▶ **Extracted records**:
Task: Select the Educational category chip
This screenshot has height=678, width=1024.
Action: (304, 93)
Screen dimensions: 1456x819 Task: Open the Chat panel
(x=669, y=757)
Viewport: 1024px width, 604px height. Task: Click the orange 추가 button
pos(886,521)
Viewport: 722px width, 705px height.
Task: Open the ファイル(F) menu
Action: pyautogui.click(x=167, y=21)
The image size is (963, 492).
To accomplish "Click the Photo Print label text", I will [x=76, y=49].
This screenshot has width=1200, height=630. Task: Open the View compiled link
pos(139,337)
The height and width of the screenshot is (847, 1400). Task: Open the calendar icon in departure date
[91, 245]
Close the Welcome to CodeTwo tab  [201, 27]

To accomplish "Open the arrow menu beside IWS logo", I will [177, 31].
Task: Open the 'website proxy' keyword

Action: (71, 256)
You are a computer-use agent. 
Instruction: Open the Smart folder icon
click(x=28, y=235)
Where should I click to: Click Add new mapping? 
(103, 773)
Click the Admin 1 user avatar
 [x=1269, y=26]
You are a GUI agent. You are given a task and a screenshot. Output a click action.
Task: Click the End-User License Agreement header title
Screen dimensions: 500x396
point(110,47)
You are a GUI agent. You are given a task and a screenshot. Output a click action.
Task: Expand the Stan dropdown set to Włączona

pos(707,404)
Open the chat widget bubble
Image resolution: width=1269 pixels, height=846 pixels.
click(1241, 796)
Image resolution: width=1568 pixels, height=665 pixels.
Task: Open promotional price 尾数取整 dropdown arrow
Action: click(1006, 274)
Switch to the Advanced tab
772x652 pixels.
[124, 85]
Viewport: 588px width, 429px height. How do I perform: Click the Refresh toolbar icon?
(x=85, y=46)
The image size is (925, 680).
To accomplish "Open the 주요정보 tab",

▶ **Requirement**: Render the listing above as a Markdown table with the columns Row and Line, numbering each non-blank line in order and leaving out blank lines.

▶ **Finished answer**:
| Row | Line |
|---|---|
| 1 | Task: Select the Educational category chip |
| 2 | This screenshot has height=678, width=1024. |
| 3 | Action: (304, 93) |
| 4 | Screen dimensions: 1456x819 Task: Open the Chat panel |
| 5 | (x=669, y=757) |
| 6 | Viewport: 1024px width, 604px height. Task: Click the orange 추가 button |
| 7 | pos(886,521) |
| 8 | Viewport: 722px width, 705px height. |
| 9 | Task: Open the ファイル(F) menu |
| 10 | Action: pyautogui.click(x=167, y=21) |
| 11 | The image size is (963, 492). |
| 12 | To accomplish "Click the Photo Print label text", I will [x=76, y=49]. |
| 13 | This screenshot has width=1200, height=630. Task: Open the View compiled link |
| 14 | pos(139,337) |
| 15 | The height and width of the screenshot is (847, 1400). Task: Open the calendar icon in departure date |
| 16 | [91, 245] |
| 17 | Close the Welcome to CodeTwo tab  [201, 27] |
| 18 | To accomplish "Open the arrow menu beside IWS logo", I will [177, 31]. |
| 19 | Task: Open the 'website proxy' keyword |
| 20 | Action: (71, 256) |
| 21 | You are a computer-use agent.  |
| 22 | Instruction: Open the Smart folder icon |
| 23 | click(x=28, y=235) |
| 24 | Where should I click to: Click Add new mapping?  |
| 25 | (103, 773) |
| 26 | Click the Admin 1 user avatar |
| 27 |  [x=1269, y=26] |
| 28 | You are a GUI agent. You are given a task and a screenshot. Output a click action. |
| 29 | Task: Click the End-User License Agreement header title |
| 30 | Screen dimensions: 500x396 |
| 31 | point(110,47) |
| 32 | You are a GUI agent. You are given a task and a screenshot. Output a click action. |
| 33 | Task: Expand the Stan dropdown set to Włączona |
| 34 | pos(707,404) |
| 35 | Open the chat widget bubble |
| 36 | Image resolution: width=1269 pixels, height=846 pixels. |
| 37 | click(1241, 796) |
| 38 | Image resolution: width=1568 pixels, height=665 pixels. |
| 39 | Task: Open promotional price 尾数取整 dropdown arrow |
| 40 | Action: click(1006, 274) |
| 41 | Switch to the Advanced tab |
| 42 | 772x652 pixels. |
| 43 | [124, 85] |
| 44 | Viewport: 588px width, 429px height. How do I perform: Click the Refresh toolbar icon? |
| 45 | (x=85, y=46) |
| 46 | The image size is (925, 680). |
| 47 | To accomplish "Open the 주요정보 tab", |